埼玉栄高校(埼玉県)が全国大会の舞台に立つのは、2010年以来7年ぶりだった。古くは折茂武彦(レバンガ北海道)などを輩出する名門校だが、近年は地区大会でも勝てないチームになっていた。しかし、上尾市立大石中学校で全国優勝の経験を持つ伊藤裕一コーチが、就任2年4カ月でチームを全国大会に導いた。「全国に出るにはまだ時間がかかると思っていたけれど、選手たちががんばって勝ちあがってくれました」と笑った。

 伊藤監督と同時に入学した3年生たちは、“新生”埼玉栄のいわば1期生。指揮官が目指す「世界基準のバスケットボール」を必死に体現しつつ、新たな伝統を作ってきた。代表的なものが、練習後に3年生が行うミーティングと、総勢70人の部員が織りなす応援。「自分たちの代で応援歌もすごく増えたし、応援ならどこにも負けない自信があります」とキャプテンの廿楽港大は胸を張った。

 選手たちにとって初めての全国大会は苦いものとなった。県予選でエースの田中志門が肩を脱臼し、今大会も欠場。
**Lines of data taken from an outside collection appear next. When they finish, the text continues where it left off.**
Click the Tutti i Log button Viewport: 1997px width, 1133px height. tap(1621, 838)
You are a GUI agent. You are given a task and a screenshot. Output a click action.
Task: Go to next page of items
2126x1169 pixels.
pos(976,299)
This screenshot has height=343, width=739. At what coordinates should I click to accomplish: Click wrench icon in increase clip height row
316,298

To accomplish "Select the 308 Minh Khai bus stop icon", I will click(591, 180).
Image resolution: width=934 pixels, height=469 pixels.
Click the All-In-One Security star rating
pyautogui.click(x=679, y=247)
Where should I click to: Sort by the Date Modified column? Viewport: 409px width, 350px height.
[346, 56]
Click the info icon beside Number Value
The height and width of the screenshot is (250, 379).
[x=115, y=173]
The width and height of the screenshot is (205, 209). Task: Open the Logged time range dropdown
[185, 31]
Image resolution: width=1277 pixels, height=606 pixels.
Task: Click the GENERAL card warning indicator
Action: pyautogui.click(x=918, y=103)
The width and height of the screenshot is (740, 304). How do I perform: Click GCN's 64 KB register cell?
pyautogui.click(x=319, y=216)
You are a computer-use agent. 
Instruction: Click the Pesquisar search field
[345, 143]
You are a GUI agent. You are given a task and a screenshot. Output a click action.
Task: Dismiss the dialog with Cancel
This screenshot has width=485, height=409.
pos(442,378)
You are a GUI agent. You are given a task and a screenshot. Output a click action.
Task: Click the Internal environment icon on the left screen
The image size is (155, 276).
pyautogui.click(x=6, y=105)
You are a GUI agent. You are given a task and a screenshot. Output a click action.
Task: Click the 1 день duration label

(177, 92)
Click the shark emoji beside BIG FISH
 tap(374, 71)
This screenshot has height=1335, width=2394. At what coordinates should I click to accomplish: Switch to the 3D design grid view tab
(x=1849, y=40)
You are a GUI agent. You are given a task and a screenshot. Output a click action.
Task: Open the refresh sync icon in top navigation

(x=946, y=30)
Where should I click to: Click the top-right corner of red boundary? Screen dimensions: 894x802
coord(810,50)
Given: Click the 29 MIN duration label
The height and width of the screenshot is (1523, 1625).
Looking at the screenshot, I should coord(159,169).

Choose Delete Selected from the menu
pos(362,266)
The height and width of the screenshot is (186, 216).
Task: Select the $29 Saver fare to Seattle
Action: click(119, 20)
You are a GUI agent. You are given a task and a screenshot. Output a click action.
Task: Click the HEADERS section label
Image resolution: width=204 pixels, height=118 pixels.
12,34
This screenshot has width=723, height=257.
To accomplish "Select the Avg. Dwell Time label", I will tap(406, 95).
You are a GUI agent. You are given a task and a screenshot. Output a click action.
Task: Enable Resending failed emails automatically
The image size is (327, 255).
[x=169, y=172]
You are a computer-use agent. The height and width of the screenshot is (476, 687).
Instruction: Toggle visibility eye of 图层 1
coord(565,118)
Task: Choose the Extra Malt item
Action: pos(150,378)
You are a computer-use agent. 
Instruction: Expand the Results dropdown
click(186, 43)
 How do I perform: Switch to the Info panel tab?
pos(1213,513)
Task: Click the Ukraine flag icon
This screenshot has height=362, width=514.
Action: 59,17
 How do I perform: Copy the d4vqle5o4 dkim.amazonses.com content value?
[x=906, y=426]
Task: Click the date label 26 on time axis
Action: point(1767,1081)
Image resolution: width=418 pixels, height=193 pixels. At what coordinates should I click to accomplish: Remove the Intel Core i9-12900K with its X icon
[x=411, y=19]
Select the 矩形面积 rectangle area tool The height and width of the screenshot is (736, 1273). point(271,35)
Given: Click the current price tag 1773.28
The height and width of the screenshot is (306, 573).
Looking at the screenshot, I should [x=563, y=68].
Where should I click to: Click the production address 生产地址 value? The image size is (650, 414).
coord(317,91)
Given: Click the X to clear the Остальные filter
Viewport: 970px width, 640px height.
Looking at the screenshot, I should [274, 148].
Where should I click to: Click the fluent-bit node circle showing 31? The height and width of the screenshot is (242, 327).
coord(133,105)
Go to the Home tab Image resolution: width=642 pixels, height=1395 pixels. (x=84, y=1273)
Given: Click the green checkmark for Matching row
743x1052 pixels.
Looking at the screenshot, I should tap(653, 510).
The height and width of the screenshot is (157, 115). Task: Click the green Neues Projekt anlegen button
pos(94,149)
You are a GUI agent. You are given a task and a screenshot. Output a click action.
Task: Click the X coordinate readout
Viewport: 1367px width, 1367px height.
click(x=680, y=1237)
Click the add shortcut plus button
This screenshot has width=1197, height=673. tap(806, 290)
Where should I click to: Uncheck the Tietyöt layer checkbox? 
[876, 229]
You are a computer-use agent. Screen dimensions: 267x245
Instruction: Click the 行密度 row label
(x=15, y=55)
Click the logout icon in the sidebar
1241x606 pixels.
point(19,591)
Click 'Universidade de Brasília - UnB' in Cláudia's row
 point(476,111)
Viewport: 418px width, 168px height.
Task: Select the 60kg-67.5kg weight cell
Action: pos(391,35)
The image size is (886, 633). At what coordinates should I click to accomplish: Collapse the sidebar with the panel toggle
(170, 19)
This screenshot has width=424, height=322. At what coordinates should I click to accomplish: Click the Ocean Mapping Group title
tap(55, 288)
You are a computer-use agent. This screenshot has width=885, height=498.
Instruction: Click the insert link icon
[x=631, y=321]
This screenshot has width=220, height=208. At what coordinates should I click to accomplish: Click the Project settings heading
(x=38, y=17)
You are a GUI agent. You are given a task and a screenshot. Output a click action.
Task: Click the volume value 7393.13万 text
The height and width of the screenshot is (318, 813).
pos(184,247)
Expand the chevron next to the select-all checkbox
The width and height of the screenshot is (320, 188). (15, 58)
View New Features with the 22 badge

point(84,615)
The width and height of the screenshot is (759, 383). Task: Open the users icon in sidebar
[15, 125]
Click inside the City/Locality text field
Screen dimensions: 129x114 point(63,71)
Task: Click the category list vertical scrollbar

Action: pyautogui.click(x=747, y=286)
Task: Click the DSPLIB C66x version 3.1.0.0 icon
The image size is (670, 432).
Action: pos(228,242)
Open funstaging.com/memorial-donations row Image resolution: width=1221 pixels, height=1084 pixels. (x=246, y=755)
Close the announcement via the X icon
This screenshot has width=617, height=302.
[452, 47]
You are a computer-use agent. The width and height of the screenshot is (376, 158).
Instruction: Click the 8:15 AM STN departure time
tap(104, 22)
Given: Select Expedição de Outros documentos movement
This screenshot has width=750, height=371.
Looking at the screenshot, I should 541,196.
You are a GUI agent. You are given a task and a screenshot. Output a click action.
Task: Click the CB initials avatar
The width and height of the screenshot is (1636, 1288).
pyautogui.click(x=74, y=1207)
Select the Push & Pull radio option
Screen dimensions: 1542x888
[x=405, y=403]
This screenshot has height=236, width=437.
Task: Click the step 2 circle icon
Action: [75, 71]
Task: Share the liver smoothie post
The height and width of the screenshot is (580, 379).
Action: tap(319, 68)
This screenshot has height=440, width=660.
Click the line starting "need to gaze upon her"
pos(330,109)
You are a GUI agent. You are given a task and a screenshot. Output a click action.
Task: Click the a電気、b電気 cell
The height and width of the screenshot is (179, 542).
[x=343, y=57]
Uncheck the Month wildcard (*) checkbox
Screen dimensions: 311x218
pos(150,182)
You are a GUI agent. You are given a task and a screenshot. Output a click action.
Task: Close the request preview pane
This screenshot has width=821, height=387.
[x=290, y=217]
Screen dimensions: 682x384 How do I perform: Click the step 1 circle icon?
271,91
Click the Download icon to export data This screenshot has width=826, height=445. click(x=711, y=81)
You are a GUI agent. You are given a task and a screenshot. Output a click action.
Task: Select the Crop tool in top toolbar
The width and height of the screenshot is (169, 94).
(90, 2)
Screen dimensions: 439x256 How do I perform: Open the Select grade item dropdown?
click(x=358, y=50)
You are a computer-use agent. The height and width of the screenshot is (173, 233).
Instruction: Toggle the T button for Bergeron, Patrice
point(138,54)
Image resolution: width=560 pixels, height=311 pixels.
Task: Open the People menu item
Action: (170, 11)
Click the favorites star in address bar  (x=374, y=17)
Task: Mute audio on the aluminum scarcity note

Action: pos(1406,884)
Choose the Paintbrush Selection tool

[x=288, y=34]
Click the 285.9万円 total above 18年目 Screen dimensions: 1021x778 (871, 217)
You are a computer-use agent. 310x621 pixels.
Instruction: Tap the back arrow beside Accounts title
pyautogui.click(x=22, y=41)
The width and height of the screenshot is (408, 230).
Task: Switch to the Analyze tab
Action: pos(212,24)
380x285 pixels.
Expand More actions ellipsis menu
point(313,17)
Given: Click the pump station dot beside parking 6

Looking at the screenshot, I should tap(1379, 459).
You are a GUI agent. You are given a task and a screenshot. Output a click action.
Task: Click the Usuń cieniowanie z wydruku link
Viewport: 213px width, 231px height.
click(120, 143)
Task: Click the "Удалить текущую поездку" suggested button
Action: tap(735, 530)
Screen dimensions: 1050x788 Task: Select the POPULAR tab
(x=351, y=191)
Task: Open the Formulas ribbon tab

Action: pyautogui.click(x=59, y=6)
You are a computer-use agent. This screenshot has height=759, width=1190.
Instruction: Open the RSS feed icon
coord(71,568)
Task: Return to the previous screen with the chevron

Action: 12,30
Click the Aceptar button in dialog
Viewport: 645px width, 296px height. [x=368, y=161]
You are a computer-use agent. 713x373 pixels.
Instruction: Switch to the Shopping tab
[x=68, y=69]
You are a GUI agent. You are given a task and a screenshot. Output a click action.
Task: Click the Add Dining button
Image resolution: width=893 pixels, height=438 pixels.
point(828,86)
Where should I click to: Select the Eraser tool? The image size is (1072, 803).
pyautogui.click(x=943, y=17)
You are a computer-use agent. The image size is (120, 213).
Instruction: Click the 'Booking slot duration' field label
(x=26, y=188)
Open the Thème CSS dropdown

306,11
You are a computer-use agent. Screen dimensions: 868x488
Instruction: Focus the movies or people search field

エースを欠いたチームは本来の戦い方を発揮できないまま、九州学院高校(熊本県)に63−84と大敗した。廿楽は「場慣れしていないこともあって、普段そんなにないようなミスが出てしまいました。本来の栄のバスケができなかったのが一番悔しいです」と振り返った。

 全国大会出場という大きな目標を達成したチームは、新たなステップへと進む。「今までは勝ちあがるために、彼らに合わせて妥協してきた部分もあります。選手たちには『ここからは全国に当たり前に出るチームと同じように、ラインを少し上げてやっていくよ』と伝えました」と、伊藤コーチ。

 今年の3年生はスポーツ推薦でなく一般入試で入学した選手ばかり。「でも、自分たちの代ががんばることとで、これから栄が全国の常連校になったらうれしいです」と、もう1人のキャプテン、井上大晟は話す。

 出場枠が1に絞られる全国高等学校バスケットボール選抜優勝大会(ウインターカップ)予選で、1期生たちはどのような意地を見せられるか。